> TAREA DEL EJERCICIO: Cite íntegramente el fragmento sobre Arminio que figura a continuación, sin alterar una sola palabra.

> FRAGMENTO DE LECTURA:
Arminio debió nacer hacia el año 18 o 16 a.C., y algunos años antes del cambio de era, ya se ha dicho, cuanto todavía era un niño, se encontraba ya en Roma en compañía de su hermano Flavus (tampoco se conoce su verdadero nombre germano, pues éste es también el nombre que le pusieron los romanos debido al color rubio de su cabellera). Allí, los dos hermanos fueron instruidos en el arte de la guerra a manos del mismo centurión que había ordenado su captura, y ya en el año 4, cuando apenas tenía aproximadamente unos veinte años, Arminio ya era jefe de un destacamento de caballería de las fuerzas auxiliares. En efecto, su tribu se había aliado con Roma después de la captura de ambos hermanos, y él, al mando de un grupo de guerreros queruscos, luchó primero en los Balcanes, durante las guerras panonias, en las que las tropas romanas, al mando de Tiberio, habían logrado vencer sobre los rebeldes dálmatas e ilirios. Y poco tiempo después, en el año 9, cuando Quintilio Varo, que hasta entonces había sido procónsul y legado en la provincia de Siria, donde logró derrotar a los rebeldes judíos que se habían sublevado después de la muerte de Herodes el Grande, había sido enviado como gobernador a la Germania inferior, Arminio fue enviado también allí como lugarteniente suyo, porque conocía muy bien el territorio y la forma de combatir de los rebeldes germanos. Y aunque al principio el caudillo querusco había entablado una gran amistad con el propio Varo, no pasaría demasiado tiempo antes de que él, viendo a su pueblo oprimido y privado de libertad y de derechos, decidiera también revelarse contra Roma. De ahí a ponerse al frente de la sublevación y a tramar, en connivencia con los caudillos de otras tribus germánicas, un complot contra su antiguo amigo, sólo había un paso, un paso que se llevaría a sus últimas consecuencias en las inmediaciones del bosque de Teutoburgo.

> DATOS REGISTRADOS:
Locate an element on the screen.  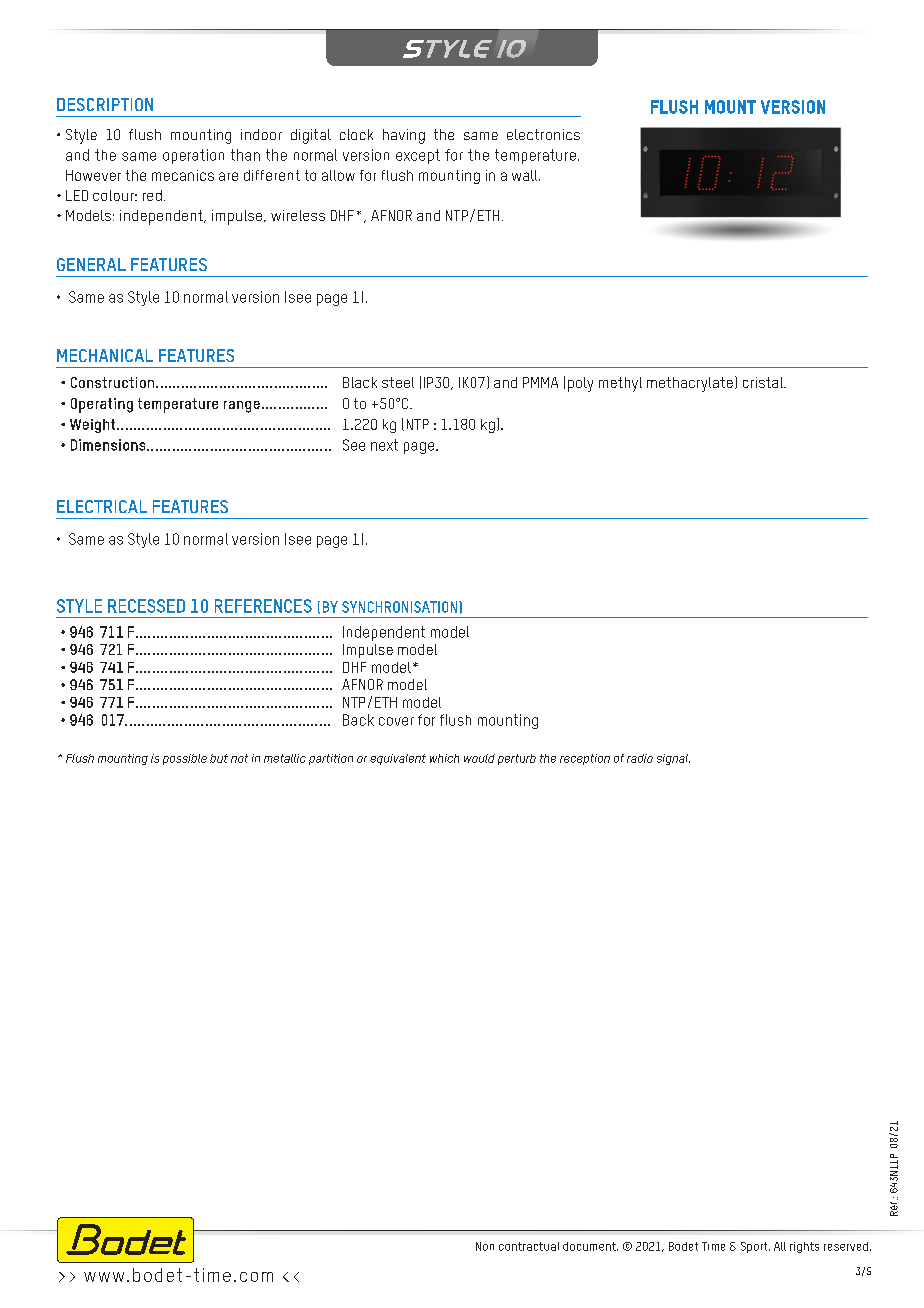
RECESSED is located at coordinates (146, 606).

> RESPUESTA COMPLETA:
Arminio debió nacer hacia el año 18 o 16 a.C., y algunos años antes del cambio de era, ya se ha dicho, cuanto todavía era un niño, se encontraba ya en Roma en compañía de su hermano Flavus (tampoco se conoce su verdadero nombre germano, pues éste es también el nombre que le pusieron los romanos debido al color rubio de su cabellera). Allí, los dos hermanos fueron instruidos en el arte de la guerra a manos del mismo centurión que había ordenado su captura, y ya en el año 4, cuando apenas tenía aproximadamente unos veinte años, Arminio ya era jefe de un destacamento de caballería de las fuerzas auxiliares. En efecto, su tribu se había aliado con Roma después de la captura de ambos hermanos, y él, al mando de un grupo de guerreros queruscos, luchó primero en los Balcanes, durante las guerras panonias, en las que las tropas romanas, al mando de Tiberio, habían logrado vencer sobre los rebeldes dálmatas e ilirios. Y poco tiempo después, en el año 9, cuando Quintilio Varo, que hasta entonces había sido procónsul y legado en la provincia de Siria, donde logró derrotar a los rebeldes judíos que se habían sublevado después de la muerte de Herodes el Grande, había sido enviado como gobernador a la Germania inferior, Arminio fue enviado también allí como lugarteniente suyo, porque conocía muy bien el territorio y la forma de combatir de los rebeldes germanos. Y aunque al principio el caudillo querusco había entablado una gran amistad con el propio Varo, no pasaría demasiado tiempo antes de que él, viendo a su pueblo oprimido y privado de libertad y de derechos, decidiera también revelarse contra Roma. De ahí a ponerse al frente de la sublevación y a tramar, en connivencia con los caudillos de otras tribus germánicas, un complot contra su antiguo amigo, sólo había un paso, un paso que se llevaría a sus últimas consecuencias en las inmediaciones del bosque de Teutoburgo.